CHP’nin adalet talebi ülkenin ezilen kesimlerini kapsamayan, devletin çıkarlarını ön planda tutan bir temadan ibarettir. Yürüyüşün ardından yine AKP ile kol kola girme çabaları, 15 Temmuz etkinliklerine dahil olma açıklamaları bunun göstergesidir. “Kontrollü darbe” söylemlerinden, “ülkeyi darbeye karşı savunma” söylemi, CHP’nin kitleleri aldatan, öfkesini kendi içerisinde eriten özelliğinden gelir. AKP’nin yürüyüş ve mitinge herhangi bir saldırı ve baskı yapmaması, bunu “demokrasi böyle bir şey” söylemi üzerinden sunması, aynı yolun yolcuları olduğundandır. Özü itibari ile devletin bekasını korumak istedikleri içindir.

 

Gerçek adalet ve ezilenlerin talebi

CHP’nin içi boş adalet talebine ses çıkarmayan AKP’nin bugün HDP’nin Vicdan ve Adalet Nöbeti’ne azgınca saldırması, binlerce polis ile halkı baskı altına alıp nöbete katılımını engellemek istemesi, başka bir adalet talebi karşısındaki tutumudur.

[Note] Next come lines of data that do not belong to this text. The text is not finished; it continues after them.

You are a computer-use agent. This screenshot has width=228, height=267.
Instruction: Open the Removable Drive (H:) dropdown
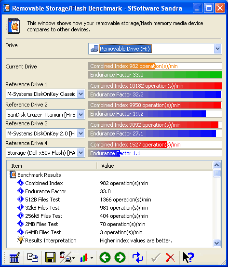(x=217, y=49)

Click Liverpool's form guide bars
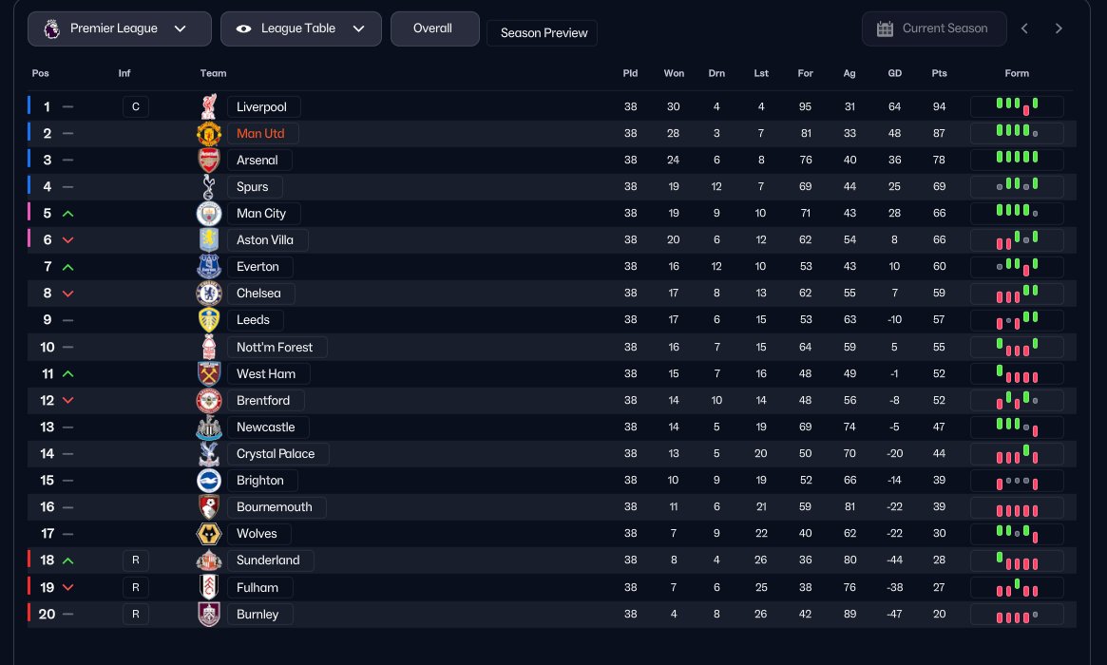[x=1017, y=106]
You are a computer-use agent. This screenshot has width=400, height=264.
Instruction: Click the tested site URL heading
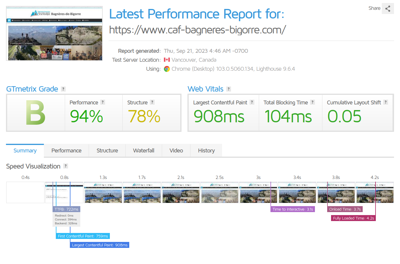point(197,30)
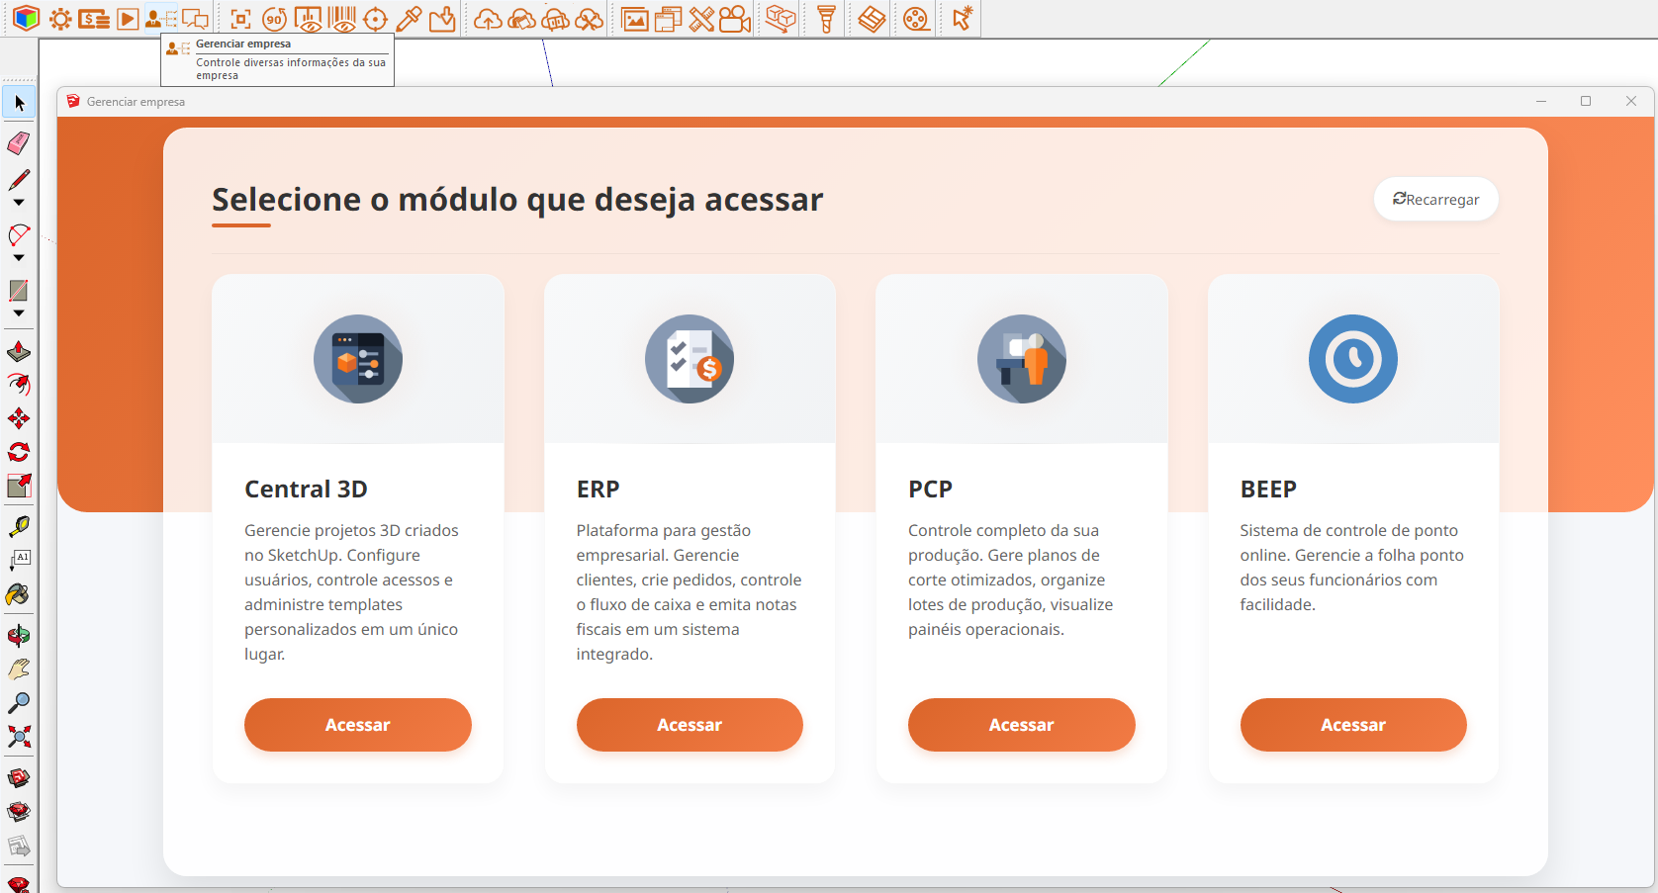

“Durmayalım, Dur Diyelim, Faşizmi Durduralım” sloganıyla başlatılan, ilk olarak Amed’de yapılmak istenen halk toplantısı engellenmek istenmiş, daha sonra başlayan nöbet alanı da binlerce polis eşliğinde bariyerler ile çevrilmiştir. İşte AKP’nin adalet talebi karşısındaki tutumu budur!

Adalet talebinde ezilenlerin çıkarları söz konusu olduğunda devletin buna azgınca saldırması kaçınılmaz olur. Dolayısı ile HDP’nin bu talebi desteklenmesi, dâhil olunması gereken bir eylemdir.

Bugün adalet, KHK’lara karşı sokağa çıkan Nuriye ve Semih ile, çökertme planına, katliam ve zulme karşı sokakları terk etmeyen Kürt halkı ve Aleviler ile, nefrete ve cinayetlere karşı “birlikte güçlüyüz” diyen kadınlar ve LGBTİ+’lar ile, OHAL ile birlikte var olan sendikal hakları da ellerinden alınmak istenen işçi ve emekçiler ile beraber yüründüğü takdirde gelecektir. Adalet, hâkim sınıf temsilcilerinin içi boş, devlet çıkarlarını gözeten bir talep olmaktan çıkıp, ezilenlerin çıkarlarını kapsadığı durumda gelecektir!